Would you copy the records below, exactly and only from their first line through the line containing "You are a GUI", without any pictures?

------------------------------

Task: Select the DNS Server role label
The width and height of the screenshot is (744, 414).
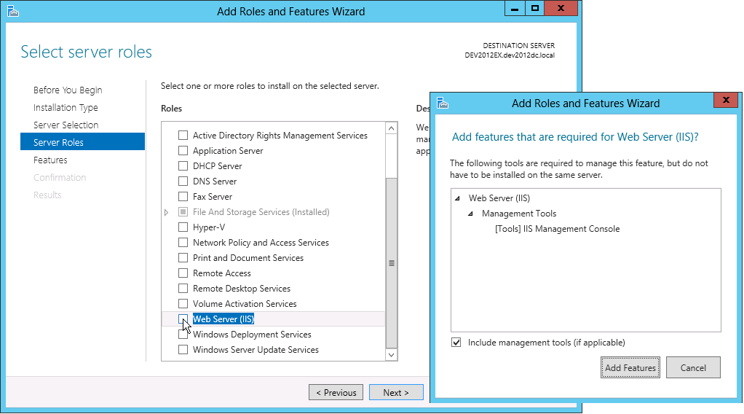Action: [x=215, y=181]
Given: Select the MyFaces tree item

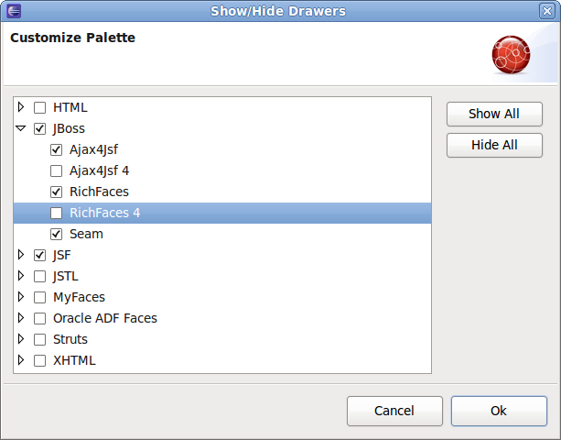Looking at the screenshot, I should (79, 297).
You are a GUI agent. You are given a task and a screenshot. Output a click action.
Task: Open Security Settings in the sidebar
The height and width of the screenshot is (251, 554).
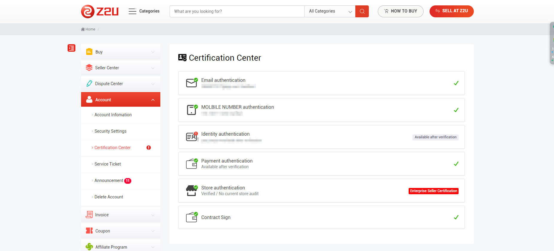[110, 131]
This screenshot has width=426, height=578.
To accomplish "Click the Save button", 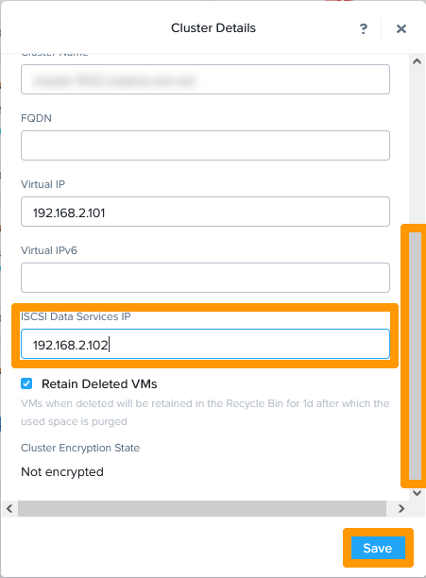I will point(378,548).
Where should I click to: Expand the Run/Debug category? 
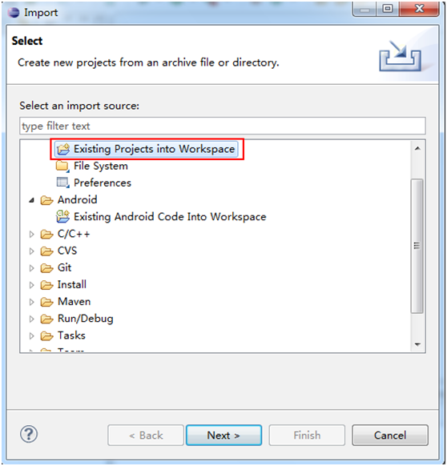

------------------------------

- **Task output**
Task: Select the DNS Server role label
The width and height of the screenshot is (744, 414).
Action: [x=215, y=181]
Given: Select the MyFaces tree item

Looking at the screenshot, I should (79, 297).
You are a GUI agent. You are given a task and a screenshot. Output a click action.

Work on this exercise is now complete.